Déjà la dispute entre Suzanne et son frère et la crise de sa mère. Un tel déchargement de violence, c'est là que se situe le choc, je n'étais pas venu voir ça et le film me l'a donné quand même. On peut questionner la véracité de cette séquence (moi en tout cas ça ne m'évoque pas le réel en soit), avec la crédibilité déjà établie des personnages, le récent départ du père, on comprend la tension dans la famille. Rien que la violence en elle-même, son frère qui était censé devenir garant de la famille qui finit par devenir horrible et finis par détruis le semblant de reste de famille qui restait. Vraiment le bruit des gifles, le comportement de la mère, se sont des éléments très ancrés.

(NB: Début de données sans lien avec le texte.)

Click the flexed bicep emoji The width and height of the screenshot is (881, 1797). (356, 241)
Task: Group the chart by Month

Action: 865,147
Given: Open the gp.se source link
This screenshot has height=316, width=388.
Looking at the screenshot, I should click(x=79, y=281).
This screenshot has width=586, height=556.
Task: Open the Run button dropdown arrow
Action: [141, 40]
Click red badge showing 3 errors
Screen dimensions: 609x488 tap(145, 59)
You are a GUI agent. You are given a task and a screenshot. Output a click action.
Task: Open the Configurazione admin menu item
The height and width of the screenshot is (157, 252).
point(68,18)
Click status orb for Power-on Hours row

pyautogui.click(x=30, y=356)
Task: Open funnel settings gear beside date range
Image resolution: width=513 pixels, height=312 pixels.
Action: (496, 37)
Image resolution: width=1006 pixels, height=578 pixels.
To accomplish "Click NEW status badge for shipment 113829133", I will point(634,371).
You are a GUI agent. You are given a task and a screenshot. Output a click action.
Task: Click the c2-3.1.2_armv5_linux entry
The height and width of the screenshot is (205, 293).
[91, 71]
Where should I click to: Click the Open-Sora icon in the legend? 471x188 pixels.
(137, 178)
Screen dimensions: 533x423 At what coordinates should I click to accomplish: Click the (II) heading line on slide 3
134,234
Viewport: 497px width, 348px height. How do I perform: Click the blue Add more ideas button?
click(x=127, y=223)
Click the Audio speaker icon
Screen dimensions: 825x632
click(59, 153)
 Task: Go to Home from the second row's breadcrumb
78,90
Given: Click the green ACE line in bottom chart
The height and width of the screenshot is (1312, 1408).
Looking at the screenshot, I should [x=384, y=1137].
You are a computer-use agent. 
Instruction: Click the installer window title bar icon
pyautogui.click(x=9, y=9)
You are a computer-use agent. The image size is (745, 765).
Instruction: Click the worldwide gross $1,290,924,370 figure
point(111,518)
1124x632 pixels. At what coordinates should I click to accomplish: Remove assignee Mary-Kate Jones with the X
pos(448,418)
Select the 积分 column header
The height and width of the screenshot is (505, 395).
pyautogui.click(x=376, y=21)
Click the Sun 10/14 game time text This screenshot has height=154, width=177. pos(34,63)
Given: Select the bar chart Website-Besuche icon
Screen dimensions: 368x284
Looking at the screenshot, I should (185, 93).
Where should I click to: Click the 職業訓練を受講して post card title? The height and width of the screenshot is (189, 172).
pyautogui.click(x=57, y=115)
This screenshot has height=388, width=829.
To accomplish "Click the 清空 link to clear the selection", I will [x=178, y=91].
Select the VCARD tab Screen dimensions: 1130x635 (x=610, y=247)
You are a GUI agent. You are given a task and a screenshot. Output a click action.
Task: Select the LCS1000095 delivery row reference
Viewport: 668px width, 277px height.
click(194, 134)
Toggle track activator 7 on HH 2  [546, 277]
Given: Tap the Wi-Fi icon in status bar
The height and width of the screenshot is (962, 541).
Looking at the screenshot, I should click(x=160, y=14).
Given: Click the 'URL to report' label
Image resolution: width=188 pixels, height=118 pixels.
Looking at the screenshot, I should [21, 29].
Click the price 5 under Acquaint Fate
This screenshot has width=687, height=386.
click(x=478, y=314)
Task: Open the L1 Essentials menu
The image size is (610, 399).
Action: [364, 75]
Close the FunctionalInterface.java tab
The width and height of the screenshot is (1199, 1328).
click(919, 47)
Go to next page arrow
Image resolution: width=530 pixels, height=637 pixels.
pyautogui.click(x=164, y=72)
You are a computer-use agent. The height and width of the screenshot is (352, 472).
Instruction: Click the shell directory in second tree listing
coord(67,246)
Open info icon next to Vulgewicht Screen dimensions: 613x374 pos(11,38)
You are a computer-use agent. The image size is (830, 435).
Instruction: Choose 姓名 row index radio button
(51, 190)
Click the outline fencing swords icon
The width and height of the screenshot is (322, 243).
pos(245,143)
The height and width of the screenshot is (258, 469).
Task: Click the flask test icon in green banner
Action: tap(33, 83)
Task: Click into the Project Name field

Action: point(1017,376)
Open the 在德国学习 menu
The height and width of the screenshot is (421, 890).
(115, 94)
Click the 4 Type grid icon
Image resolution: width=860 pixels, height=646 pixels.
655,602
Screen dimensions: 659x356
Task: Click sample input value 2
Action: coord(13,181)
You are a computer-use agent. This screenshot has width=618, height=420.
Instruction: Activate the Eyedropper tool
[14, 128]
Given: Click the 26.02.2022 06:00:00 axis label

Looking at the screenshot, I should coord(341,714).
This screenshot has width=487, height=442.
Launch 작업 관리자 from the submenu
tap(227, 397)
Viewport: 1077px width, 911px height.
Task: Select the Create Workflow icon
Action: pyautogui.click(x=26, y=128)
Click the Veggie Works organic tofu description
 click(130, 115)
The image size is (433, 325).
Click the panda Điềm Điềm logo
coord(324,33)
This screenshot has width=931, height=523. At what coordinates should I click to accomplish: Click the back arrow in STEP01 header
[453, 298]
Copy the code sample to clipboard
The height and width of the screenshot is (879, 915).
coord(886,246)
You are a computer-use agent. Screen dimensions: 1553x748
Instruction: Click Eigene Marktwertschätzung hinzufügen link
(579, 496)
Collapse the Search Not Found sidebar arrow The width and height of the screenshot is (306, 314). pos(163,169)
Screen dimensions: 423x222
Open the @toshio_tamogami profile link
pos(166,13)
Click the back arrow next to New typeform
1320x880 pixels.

Et ça continu avec peut-être une des meilleures scènes que j'ai vu de ma vie, qui synthétise tout Pialat. Evidemment c'est la scène en impro totale de tout le monde lors du repas du retour du père. Le peu d'espoir de voir Suzanne se caser est bafoué alors que son mec (dont j'ai oublié de nom) à l'air, lui, vraiment investi et encore une fois, la violence des discussions, les insultes qu'envoie Pialat ! le "t'es devenu un tiroir-caisse" et son visage à ce moment, je le recasse souvent. Je vois pas trop comment plus expliquer mais tout le monde prend cher, c'est vraiment là où j'ai le plus senti ce qu'est la violence.
Comme si ça ne suffisait pas, il y une dernière scène, une seule phrase et deux regard : "t'es vraiment pas aimante". D'une certaine je me projette un peu dans suzanne (je parle pas d'identification, sa situation familiale et ses réactions n'ont rien à voir avec moi). Cette question d'être aimant ou pas pour le coup m'a vraiment suivi pendant 1 an, savoir si j'étais même capable d'aimer, que le problème vienne profondément de moi.
Par la suite j'ai revu le film un peu par hasard et j'ai été très surpris. Une scène qui ne m'avait pas marqué la première à particulièrement resonné cette fois. C'est quand Suzanne attend seule en regardant dans le vide avec la musique de Klaus Nomi. D'un coup j'ai senti tout le poids de la condition de Suzanne, pour moi elle se rend plus ou moins compte qu'elle ne sait pas aimer, que malgré l'amour de Luke, elle ne peut rien, le monde lui passe devant et elle ne peut que subir. C'est le désespoir absolu. Je conçois qu'en soit la vie d'une petite fille un peu triste est loin d'être la chose la plus dramatique de l'univers mais en étant aussi personnel, ça touche à l'universalité de l'adolescence.
Alors en plus de scène d'une intensité rare, une originalité formelle, le film m'a proposé une piste de réflexion centrale dans mon évolution psychologique, ce film m'a poursuivi longtemps. Alors maintenant que j'ai ma réponse sur le fait d'être aimant ou non, la réflexion me touche moins, de même que la violence du film m'a moins marqué la seconde fois, je n'en garde que le souvenir, un souvenir important car peu de temps après mon premier visionnage, je verrai "Conte d'été" de Rohmer, ce qui lancera pour de bon mon amour du cinéma.